Electric Weed Eater Review

Best Electric Weed Eater for Home Use

Finding the right weed wacker on a market full of options can be quite the task, but it doesn't need to be an exhausting task. While there are some good Echo vs Stihl trimmer reviews out there, we thought it'd be a good idea to include a roundup review of some of the other great brands in the market in ElectroSawHQ's weed eater section.

Thus, today we'll take a look at some of the best electric weed eaters reviews on the market, including the best cordless string trimmer and the best corded electric string trimmer.

How to Choose the Best Battery-Powered Weed Eater

Here are some things to consider in your search for the best electric weed eater of 2018, whether it be cordless or corded.

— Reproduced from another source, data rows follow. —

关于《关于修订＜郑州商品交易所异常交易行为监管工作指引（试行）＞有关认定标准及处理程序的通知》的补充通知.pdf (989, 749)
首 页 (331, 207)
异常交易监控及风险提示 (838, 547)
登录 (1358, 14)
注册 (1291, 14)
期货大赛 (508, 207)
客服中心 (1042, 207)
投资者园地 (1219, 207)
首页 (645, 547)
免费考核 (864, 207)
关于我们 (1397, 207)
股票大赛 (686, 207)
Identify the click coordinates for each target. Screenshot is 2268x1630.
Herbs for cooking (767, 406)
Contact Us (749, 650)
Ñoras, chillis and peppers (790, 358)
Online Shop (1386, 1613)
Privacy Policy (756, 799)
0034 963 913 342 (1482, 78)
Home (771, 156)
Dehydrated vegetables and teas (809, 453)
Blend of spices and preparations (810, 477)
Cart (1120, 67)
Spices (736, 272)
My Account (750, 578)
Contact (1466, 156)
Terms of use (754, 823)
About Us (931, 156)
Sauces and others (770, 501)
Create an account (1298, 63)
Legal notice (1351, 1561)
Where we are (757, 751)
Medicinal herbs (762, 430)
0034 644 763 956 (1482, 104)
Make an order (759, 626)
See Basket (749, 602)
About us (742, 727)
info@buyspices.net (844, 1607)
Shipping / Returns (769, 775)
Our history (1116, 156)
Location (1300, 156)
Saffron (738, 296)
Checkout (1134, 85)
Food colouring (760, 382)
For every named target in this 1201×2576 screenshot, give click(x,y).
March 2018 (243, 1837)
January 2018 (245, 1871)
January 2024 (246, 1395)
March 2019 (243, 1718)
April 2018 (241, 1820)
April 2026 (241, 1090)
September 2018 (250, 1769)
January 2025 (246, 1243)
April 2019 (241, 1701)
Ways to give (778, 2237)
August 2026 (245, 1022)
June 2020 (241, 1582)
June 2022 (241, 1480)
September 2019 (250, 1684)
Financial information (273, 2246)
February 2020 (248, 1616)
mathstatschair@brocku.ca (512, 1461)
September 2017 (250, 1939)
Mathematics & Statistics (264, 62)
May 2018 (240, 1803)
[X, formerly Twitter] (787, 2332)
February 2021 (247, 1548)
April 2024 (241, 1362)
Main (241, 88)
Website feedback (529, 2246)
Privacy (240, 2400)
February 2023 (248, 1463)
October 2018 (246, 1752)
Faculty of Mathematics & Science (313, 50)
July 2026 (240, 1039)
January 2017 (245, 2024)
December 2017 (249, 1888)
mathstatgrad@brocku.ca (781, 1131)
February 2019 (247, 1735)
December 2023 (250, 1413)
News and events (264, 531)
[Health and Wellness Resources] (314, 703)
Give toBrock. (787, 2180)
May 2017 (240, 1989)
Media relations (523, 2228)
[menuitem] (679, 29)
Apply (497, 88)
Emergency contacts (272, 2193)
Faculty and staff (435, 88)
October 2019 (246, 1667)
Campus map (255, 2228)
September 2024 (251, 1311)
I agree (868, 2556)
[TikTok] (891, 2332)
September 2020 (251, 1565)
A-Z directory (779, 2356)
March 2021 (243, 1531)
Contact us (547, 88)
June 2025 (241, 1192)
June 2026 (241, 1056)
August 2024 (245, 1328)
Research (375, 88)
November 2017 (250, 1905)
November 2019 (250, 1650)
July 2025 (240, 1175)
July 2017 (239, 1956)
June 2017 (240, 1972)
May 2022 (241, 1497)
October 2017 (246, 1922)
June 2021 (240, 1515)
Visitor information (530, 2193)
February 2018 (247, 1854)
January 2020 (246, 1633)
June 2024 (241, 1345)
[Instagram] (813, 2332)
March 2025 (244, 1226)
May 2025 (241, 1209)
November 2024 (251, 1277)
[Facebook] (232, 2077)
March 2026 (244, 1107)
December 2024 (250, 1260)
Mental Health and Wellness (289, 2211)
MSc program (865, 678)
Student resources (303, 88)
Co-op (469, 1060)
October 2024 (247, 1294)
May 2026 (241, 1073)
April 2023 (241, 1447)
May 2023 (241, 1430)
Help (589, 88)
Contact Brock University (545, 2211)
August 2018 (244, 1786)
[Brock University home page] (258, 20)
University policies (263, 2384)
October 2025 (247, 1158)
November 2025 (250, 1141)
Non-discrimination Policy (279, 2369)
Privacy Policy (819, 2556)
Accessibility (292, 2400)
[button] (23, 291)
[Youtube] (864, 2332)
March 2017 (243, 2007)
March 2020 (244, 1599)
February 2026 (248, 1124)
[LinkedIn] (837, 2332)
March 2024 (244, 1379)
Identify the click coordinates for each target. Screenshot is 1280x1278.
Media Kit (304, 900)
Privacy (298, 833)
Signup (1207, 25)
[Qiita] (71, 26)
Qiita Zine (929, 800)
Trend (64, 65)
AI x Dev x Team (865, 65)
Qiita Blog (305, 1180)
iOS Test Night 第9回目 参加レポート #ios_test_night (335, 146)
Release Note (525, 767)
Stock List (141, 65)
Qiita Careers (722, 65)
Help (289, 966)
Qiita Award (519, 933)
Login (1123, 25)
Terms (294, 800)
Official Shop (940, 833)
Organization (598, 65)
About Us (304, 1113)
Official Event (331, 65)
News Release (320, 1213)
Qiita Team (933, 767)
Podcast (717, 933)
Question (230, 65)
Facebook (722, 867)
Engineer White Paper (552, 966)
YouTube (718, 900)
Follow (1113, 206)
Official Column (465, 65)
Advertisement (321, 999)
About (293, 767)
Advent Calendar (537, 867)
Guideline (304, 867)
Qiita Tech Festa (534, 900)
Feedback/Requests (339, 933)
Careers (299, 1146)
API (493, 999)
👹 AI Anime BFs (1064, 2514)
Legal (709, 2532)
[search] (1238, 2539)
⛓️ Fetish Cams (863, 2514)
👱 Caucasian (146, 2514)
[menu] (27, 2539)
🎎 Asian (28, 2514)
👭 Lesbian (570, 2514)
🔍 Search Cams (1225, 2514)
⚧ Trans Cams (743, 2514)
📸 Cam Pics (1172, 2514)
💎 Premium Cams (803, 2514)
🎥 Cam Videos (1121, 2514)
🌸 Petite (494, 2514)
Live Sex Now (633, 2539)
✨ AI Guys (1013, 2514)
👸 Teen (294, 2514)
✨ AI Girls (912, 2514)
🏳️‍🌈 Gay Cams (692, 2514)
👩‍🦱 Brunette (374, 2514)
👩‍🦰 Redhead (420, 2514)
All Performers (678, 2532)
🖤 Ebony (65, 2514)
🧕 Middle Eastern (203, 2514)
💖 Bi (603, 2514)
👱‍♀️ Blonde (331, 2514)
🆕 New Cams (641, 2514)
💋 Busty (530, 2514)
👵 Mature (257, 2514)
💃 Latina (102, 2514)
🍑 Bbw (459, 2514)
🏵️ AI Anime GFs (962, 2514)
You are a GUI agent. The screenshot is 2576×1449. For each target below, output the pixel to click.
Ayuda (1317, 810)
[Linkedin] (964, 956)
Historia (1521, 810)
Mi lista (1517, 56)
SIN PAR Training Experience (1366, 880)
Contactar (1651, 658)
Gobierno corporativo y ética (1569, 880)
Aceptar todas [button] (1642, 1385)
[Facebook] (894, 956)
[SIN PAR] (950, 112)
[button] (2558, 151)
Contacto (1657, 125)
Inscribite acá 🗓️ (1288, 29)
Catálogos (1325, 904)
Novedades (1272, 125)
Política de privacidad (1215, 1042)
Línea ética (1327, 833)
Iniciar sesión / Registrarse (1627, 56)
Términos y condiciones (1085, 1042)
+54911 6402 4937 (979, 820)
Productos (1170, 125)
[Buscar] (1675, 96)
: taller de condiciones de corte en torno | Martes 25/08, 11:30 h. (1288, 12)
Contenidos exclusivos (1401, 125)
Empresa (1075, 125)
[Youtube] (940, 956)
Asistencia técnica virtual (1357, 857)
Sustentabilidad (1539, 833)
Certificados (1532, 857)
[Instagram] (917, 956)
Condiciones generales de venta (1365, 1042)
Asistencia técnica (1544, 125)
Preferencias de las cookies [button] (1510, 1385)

Each section below acts as part of a buyer's guide for the reviews further in the article.

There are several tips to think about when deciding on which trimmer to choose. First and foremost, the type of material being trimmed and cut needs to be considered. Depending on the thickness or density of certain grasses and weeds being cut, one trimmer might perform better than another. For example, a battery-powered trimmer might be great for trimming around fences and poles in the yard, but it might not hold up to tall weeds and brush.

A second thing to consider is noise restrictions. Some cities and neighborhoods have restrictions on certain noise volumes, especially during certain times of the day. Therefore, certain weed eaters will be ruled out completely based on the amount of noise they produce. In order to figure out what kind of noise levels these electric weed eaters generate, asking customer service about decibel levels can be crucial.

Advantages and Disadvantages of Corded and Cordless Weed Eaters

Corded Weed Eaters

When it comes to picking out an electric weed eater, there are a few aspects of picking from. First and foremost, consideration needs to be made about how long the cord on the trimmer is (if it requires such for electrical access). If the cord that comes with the trimmer is not very long, then in most cases, an outdoor extension cord is needed to complete the job.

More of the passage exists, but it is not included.